Adipocyte glucose transport can be impaired by prolonged hyperglycemic conditions. However, at the whole body level, lipolysis is quantitatively a more important function of adipocytes than glucose uptake. We have therefore investigated the effect of prolonged high glucose and insulin on adipocyte lipolysis in basal conditions or with maximal concentrations of adenosine deaminase (ADA), dibutyryl cyclic-AMP (dbcAMP), or isoproterenol (ISO). Neither insulin nor glucose alone affected basal or maximally stimulated lipolysis. However, insulin plus glucose increased the rate of ADA-, dbcAMP-, and ISO-stimulated lipolysis by 40-65%, and the effect was maximal by 8 h. When insulin was kept constant, the half-maximally effective concentration (EC50) of glucose was approximately 2.5 mmol/l.

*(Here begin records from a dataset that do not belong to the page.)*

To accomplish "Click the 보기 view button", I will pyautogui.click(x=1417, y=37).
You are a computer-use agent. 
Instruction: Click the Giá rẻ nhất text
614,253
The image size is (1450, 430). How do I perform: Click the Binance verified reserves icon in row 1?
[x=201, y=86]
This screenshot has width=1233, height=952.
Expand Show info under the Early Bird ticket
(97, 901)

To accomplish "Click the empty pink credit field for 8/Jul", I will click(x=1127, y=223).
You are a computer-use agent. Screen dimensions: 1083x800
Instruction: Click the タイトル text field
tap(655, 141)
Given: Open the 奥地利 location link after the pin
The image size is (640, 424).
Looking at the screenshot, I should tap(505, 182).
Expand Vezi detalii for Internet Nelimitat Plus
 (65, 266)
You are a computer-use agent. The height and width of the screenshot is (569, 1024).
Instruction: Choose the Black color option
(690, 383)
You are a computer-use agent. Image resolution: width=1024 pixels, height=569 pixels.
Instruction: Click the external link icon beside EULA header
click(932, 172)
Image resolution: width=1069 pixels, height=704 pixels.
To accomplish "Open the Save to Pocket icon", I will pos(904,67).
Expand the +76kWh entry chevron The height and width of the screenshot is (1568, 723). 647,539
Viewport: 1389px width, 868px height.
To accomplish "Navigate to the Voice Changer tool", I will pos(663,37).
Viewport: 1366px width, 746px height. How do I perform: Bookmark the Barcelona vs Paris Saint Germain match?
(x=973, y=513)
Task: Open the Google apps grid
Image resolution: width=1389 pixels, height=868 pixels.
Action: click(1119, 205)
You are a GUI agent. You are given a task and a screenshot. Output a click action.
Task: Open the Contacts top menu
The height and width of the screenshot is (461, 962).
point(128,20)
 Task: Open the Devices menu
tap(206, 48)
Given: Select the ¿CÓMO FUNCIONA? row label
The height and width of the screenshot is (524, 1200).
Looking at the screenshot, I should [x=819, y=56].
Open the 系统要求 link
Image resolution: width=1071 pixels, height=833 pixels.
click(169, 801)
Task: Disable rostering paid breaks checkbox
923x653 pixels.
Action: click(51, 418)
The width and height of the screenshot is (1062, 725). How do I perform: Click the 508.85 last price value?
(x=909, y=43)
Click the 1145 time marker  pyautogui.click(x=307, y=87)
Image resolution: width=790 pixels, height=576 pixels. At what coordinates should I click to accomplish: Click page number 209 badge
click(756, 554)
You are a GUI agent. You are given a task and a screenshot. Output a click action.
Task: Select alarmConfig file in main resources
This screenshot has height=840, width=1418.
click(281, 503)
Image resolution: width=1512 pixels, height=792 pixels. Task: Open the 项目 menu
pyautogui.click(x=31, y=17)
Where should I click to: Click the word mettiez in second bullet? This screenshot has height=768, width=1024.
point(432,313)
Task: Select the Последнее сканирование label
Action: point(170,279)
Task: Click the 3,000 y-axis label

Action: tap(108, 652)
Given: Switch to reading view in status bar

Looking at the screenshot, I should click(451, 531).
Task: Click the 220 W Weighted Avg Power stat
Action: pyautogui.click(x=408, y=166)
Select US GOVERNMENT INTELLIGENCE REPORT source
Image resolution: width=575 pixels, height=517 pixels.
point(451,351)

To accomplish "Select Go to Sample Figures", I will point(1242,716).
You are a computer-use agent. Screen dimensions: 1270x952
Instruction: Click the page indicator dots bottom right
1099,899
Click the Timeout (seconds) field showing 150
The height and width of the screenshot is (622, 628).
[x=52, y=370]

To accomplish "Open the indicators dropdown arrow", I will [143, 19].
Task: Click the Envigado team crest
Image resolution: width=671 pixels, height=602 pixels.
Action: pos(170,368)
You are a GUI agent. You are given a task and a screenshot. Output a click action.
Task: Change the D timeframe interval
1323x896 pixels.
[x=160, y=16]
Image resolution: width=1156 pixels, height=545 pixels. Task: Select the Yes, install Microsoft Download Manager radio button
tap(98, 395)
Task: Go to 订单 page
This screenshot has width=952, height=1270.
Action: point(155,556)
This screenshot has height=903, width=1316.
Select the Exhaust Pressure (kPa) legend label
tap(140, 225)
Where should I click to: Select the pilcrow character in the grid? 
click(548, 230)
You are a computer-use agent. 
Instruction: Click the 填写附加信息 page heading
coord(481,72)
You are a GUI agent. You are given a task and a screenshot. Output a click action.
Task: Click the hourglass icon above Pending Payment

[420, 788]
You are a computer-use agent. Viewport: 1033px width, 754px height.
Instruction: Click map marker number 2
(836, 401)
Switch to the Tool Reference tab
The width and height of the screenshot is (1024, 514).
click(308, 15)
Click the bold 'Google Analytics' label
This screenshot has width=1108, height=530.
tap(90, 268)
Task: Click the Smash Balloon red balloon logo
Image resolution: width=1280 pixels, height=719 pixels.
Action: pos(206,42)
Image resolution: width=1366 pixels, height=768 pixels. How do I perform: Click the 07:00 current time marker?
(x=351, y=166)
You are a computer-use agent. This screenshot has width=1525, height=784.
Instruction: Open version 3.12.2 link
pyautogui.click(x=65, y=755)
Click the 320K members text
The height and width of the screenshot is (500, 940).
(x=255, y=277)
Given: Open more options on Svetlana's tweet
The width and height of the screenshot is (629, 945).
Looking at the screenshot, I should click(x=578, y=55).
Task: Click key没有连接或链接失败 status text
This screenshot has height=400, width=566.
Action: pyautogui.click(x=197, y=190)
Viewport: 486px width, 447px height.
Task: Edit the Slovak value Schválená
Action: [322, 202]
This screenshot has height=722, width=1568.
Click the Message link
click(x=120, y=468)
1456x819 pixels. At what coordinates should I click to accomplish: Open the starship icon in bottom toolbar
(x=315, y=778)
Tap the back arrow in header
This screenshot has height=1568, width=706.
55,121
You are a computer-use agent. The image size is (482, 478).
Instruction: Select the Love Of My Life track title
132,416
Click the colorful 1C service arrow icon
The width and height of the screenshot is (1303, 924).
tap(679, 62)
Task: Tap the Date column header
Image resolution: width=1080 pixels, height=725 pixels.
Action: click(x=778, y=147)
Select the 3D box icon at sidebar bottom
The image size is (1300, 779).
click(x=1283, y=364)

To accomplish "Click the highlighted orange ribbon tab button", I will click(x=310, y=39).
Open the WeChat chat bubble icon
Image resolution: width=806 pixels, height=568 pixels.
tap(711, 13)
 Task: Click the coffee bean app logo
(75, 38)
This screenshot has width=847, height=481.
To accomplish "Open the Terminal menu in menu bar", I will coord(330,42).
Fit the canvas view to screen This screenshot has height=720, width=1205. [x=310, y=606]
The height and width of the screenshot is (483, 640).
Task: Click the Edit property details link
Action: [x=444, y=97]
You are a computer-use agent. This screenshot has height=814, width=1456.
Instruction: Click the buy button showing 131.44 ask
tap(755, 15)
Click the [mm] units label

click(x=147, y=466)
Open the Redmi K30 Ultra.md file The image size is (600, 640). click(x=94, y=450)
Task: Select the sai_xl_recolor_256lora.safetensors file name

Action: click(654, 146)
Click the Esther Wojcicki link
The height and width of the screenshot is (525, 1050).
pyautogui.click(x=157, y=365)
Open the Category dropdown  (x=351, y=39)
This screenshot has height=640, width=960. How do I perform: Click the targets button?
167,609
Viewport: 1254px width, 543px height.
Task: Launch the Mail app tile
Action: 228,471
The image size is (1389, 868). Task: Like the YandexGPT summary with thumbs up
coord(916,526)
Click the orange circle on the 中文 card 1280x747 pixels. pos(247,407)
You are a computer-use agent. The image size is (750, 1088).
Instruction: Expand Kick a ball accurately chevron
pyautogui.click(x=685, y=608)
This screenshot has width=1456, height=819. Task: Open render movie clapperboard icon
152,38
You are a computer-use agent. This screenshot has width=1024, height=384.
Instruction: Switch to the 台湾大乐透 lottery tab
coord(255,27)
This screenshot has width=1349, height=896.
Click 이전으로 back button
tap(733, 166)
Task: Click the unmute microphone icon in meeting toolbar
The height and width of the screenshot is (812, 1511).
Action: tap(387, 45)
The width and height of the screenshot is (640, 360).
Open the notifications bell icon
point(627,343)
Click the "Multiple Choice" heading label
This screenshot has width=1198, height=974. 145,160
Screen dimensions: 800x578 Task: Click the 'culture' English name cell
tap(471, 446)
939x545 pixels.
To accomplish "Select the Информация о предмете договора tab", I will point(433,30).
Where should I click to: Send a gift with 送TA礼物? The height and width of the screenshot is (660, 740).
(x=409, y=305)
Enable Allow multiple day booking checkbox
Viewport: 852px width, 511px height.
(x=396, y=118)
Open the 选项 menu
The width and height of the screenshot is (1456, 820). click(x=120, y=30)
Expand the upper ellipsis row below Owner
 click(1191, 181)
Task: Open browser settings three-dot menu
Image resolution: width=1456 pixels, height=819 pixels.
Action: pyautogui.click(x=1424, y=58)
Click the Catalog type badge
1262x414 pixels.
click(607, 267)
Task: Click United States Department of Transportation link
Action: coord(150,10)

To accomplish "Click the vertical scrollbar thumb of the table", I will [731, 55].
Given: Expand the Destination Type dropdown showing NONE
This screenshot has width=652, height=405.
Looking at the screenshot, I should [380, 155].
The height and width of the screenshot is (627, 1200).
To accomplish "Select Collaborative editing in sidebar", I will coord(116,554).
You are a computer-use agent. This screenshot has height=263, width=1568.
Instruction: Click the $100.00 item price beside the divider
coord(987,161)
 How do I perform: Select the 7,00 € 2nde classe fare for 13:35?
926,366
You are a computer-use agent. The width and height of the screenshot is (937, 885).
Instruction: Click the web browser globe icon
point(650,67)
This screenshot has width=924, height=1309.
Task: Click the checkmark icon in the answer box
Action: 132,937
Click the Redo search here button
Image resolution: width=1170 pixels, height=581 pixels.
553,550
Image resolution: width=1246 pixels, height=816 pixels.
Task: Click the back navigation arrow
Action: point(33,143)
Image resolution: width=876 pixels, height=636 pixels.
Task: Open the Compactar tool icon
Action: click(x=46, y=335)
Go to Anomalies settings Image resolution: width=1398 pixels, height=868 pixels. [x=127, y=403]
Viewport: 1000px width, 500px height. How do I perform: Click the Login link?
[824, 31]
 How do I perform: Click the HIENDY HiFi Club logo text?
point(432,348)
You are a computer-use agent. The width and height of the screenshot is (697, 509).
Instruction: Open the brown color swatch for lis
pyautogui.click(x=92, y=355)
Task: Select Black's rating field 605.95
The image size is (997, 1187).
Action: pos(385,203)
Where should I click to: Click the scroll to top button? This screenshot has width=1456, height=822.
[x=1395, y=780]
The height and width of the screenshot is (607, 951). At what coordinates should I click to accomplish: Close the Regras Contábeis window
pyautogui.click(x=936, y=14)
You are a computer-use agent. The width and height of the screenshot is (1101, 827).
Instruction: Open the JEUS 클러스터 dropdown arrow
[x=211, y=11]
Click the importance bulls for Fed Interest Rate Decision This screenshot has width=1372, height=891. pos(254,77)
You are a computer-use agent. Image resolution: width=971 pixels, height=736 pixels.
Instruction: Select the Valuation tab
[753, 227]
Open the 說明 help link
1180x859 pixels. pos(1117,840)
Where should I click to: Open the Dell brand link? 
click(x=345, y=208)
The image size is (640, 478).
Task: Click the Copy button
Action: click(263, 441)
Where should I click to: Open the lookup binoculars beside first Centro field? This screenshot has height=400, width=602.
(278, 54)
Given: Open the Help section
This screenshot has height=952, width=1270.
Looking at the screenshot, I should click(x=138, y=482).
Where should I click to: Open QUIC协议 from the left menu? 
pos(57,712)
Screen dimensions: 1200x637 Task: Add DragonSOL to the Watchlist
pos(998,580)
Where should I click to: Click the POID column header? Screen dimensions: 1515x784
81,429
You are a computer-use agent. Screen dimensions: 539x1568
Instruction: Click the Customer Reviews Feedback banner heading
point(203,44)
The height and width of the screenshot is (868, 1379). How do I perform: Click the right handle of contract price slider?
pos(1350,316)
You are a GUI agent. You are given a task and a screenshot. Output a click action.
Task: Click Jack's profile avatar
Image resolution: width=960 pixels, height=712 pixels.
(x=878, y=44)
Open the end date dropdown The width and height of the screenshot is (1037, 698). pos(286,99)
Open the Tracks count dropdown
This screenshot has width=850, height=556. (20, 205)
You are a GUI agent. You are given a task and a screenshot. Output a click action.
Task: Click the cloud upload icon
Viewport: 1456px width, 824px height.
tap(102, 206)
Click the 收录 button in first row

We also demonstrated that the effect is not glutamine-dependent and does not induce insulin resistance of lipolysis. Because the effect of insulin and glucose was evident whether lipolysis was stimulated by ADA, dbcAMP, or ISO, we hypothesized that the expression of the rate-limiting enzyme for lipolysis, hormone-sensitive lipase (HSL), was increased. Our results show that insulin plus glucose-treated cells contain approximately 40% more HSL protein than control cells, in good agreement with the increase in maximally stimulated lipolysis. We conclude that hyperglycemic-hyperinsulinemic conditions increase basal and maximal adipocyte lipolysis by a mechanism that is not glutamine-dependent and involves maintenance of cellular concentrations of HSL. The results also provide evidence that factors other than translocation of HSL to the lipid droplet are necessary to activate the enzyme.